In December, Italy’s Deputy Prime Minister Matteo Salvini tweeted that “Italian ports are CLOSED.” His tweet followed on from series of decisions taken by the right-wing government to close the country’s ports to NGO and humanitarian ships carrying migrants.

In June 2018, over 600 migrants on board of the rescue vessel Aquarius were refused disembarkation by the Italian and Maltese authorities. Six months later, the Italian government also denied entry to Proactive Open Arms and the German rescue vessel Sea Watch 3.

The German migrant rescue group Sea Watch has recently lodged complaint against Italy at the European Court of Human Rights for refusing to allow the rescue vessel to dock at its port. The group decried the actions of the Italian government arguing that it can “no longer accept that the European states are jointly breaking the law of the sea.”

The Italian government has, however, defended its migration strategy arguing that although “saving lives is a duty… turning Italy into a huge refugee camp is not.”

The refusal by Italy to allow NGO and humanitarian rescue ships to disembark on its territory is a part of the new populist government’s migration strategy. While Salvini’s actions reflect the restrictive and xenophobic preferences of his far-right political party, the frustration over the disproportionate pressure on Italy to tackle migration inflows has been a long-standing national contention.

EU Asylum Laws

Even though the restrictive direction of the Italian government’s migration policy warrants criticism, the crux of the political unrest over disembarkation lies within the E.U.’s asylum laws.

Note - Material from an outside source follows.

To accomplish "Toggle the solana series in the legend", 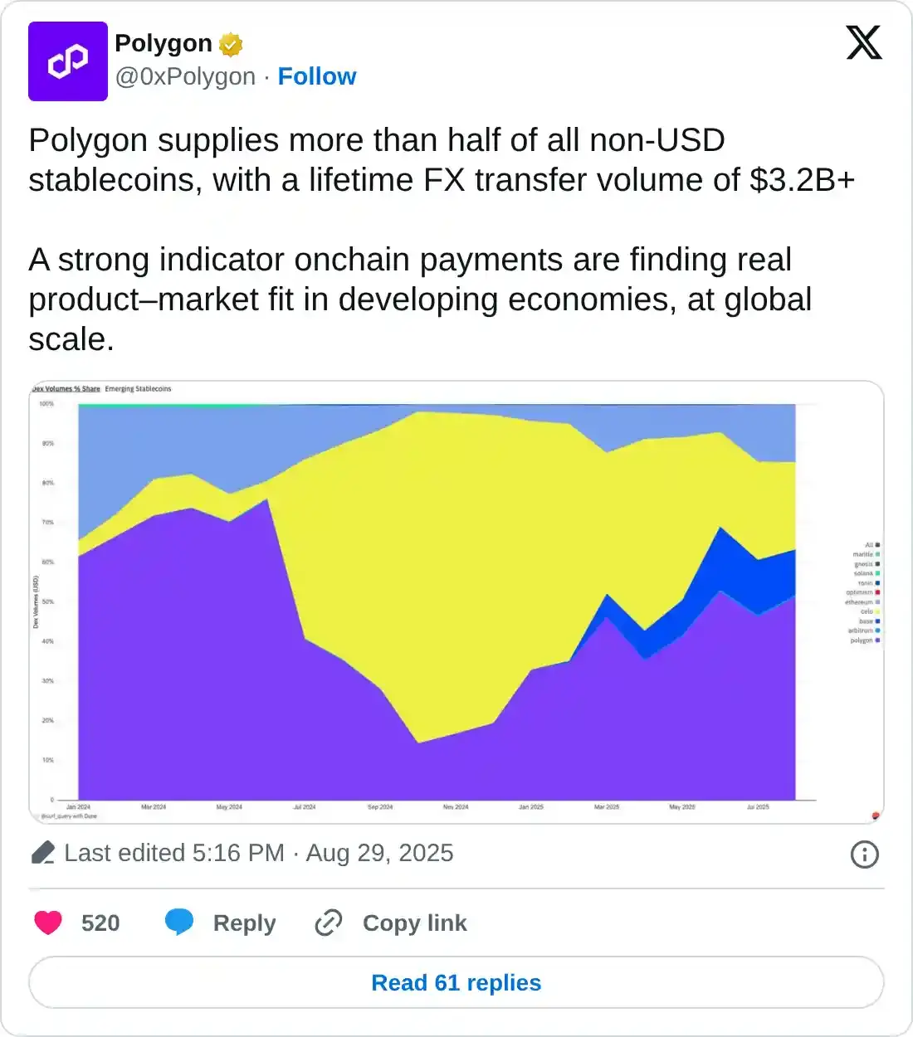I will pos(867,573).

The E.U. does not have a system for the “fair sharing” of the administrative, legal, and financial costs associated with the processing of asylum applications and integration. In fact, the design of the E.U.’s asylum responsibility allocation system has produced an unequal distribution of responsibilities.

By designating asylum responsibility on the basis of irregular entry, the system has placed additional pressure on frontline states who, because of their geographical position, constitute the main entry points into E.U. territory.

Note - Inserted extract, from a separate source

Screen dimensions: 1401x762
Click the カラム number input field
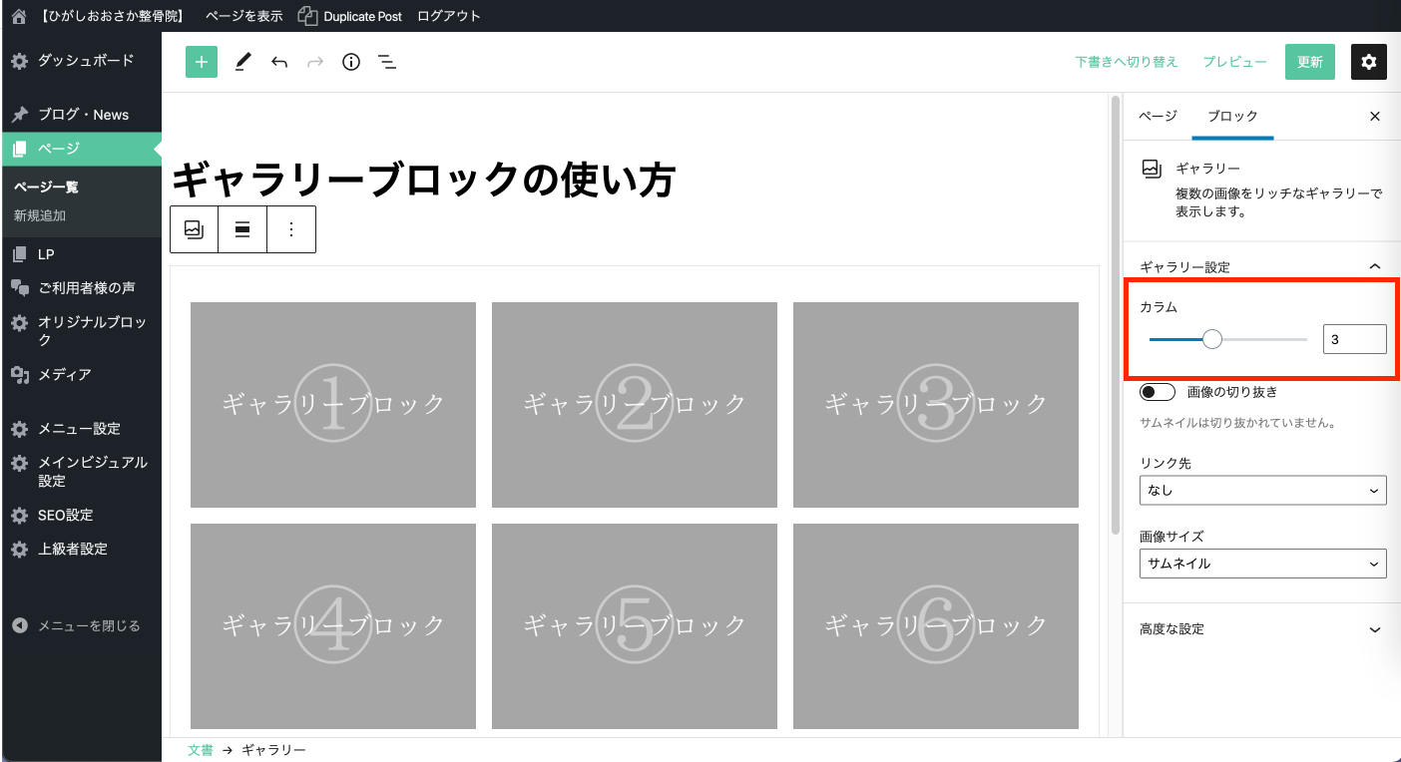1354,339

In his first speech as Italian Prime Minister, Guiseppe Conte called for the overhaul of the Dublin Regulation to “ensure that the principle of fair distribution of responsibilities is respected” and establish an “automatic and obligatory” system of resettlement for asylum seekers.

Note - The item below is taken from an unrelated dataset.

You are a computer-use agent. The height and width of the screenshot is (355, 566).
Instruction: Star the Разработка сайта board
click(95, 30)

Yet, the continued lack of agreement among member states on an alternative allocation system has impeded a more ambitious reform. Proposed by the European Commission in 2016, the European Council negotiations on new Dublin system remain in deadlock.

Political Impasse on the Dublin Regulation

The three-year political impasse on the Dublin Regulation recast alludes to the depth of division among E.U. member states on the question of responsibility distribution and mandatory relocation. Southern member states are demanding a fairer system to which all member state must contribute. However, some other countries refuse to accept different and fairer rules that may require them to take on more of the asylum “burden.”

Some steps were taken last year under the Bulgarian and Austrian presidency to move toward a compromise, but Southern Mediterranean states have refused any agreement that does not include compulsory relocation.

With member states increasingly focused on the external aspects of migration and cooperation with third countries, reforming the Dublin system is no longer a top priority. This indicates a worrisome lack of political will from the member states to tackle the divisive issue.

In Search for EU Leadership

Even more alarming has been the retreat of the Commission’s leadership on the overhaul of the E.U.’s asylum system.

President of the European Commission Jean-Claude Juncker. Photo: Getty Images

At the height of the refugee crisis, Commission President Jean-Claude Juncker announced that the Commission was adopting a new approach to asylum that would involve a “more fundamental change in the way we deal with asylum applications… notably the Dublin system.” Initially positioning itself as a “very political” actor ready to challenge the “business as usual” approach to asylum, the Commission has now traded ambition for pragmatism.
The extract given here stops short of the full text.